● **Task to carry out**: Starting with the line that holds "Close mini program with circle icon" and stopping after the line that holds "Viewport: 1568px width, 740px", repeat the lines below word for word, without the pictures.

● **Data for analysis**:
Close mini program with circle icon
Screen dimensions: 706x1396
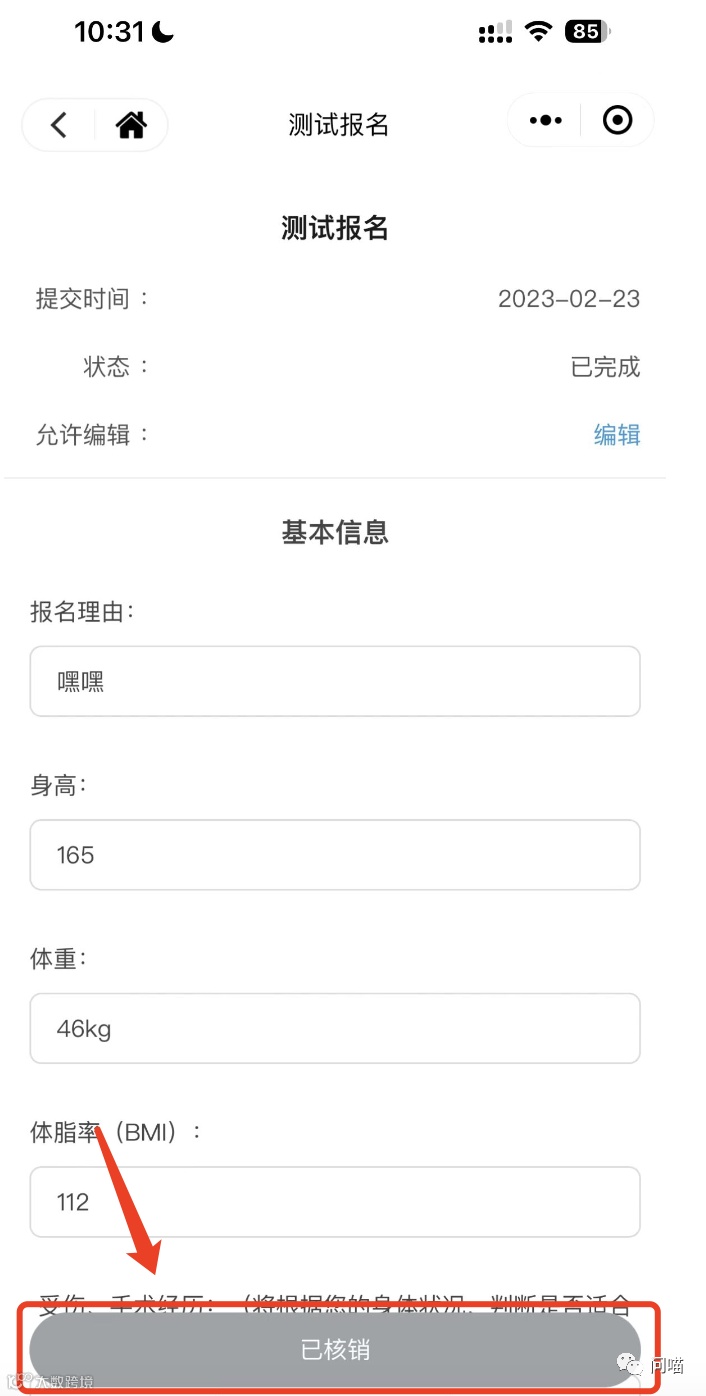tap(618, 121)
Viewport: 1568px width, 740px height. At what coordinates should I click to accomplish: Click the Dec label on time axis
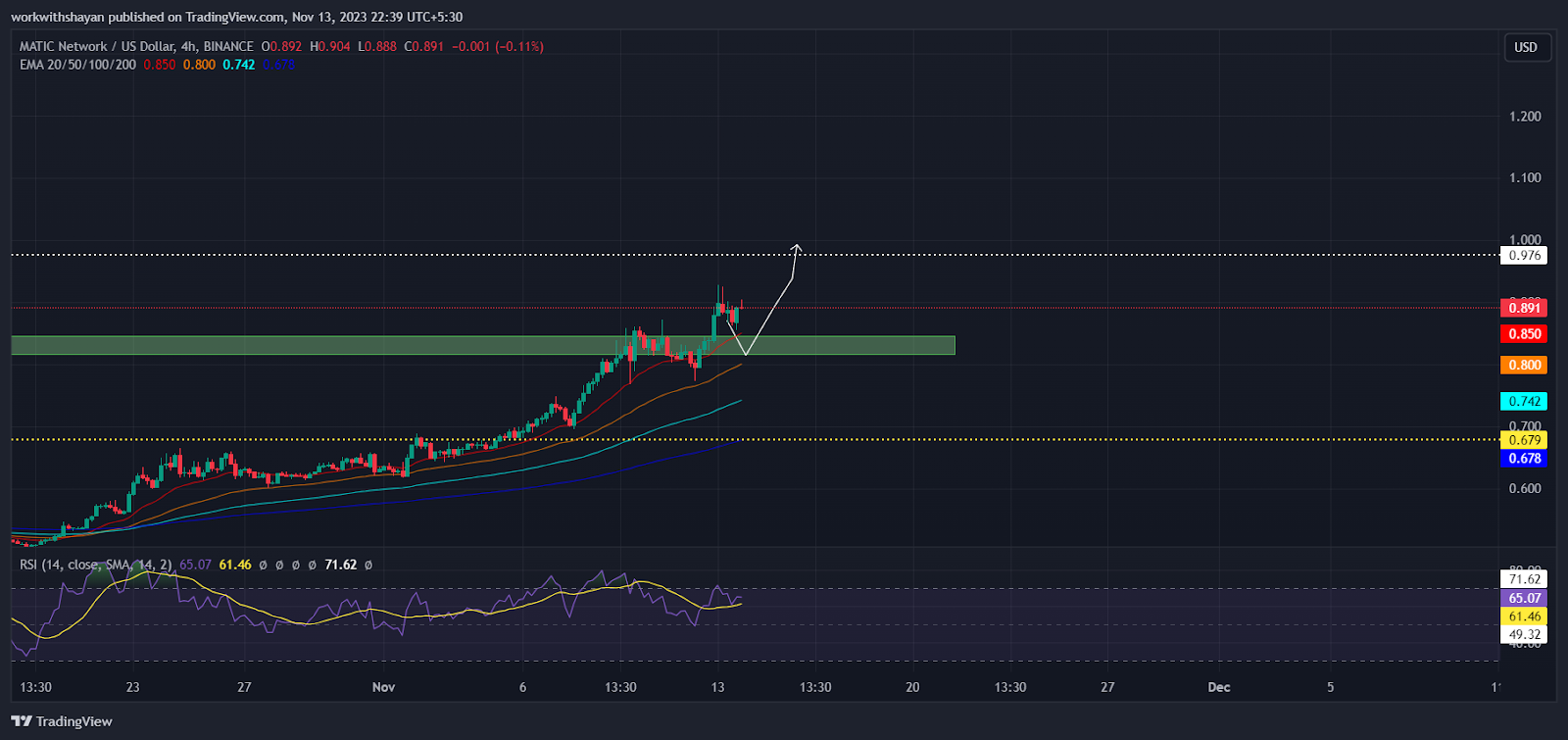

==

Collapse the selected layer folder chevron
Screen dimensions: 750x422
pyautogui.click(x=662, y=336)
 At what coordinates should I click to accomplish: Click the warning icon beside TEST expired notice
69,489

● **Written reply**:
Close mini program with circle icon
Screen dimensions: 706x1396
tap(618, 121)
Viewport: 1568px width, 740px height. At what coordinates should I click to accomplish: Click the Dec label on time axis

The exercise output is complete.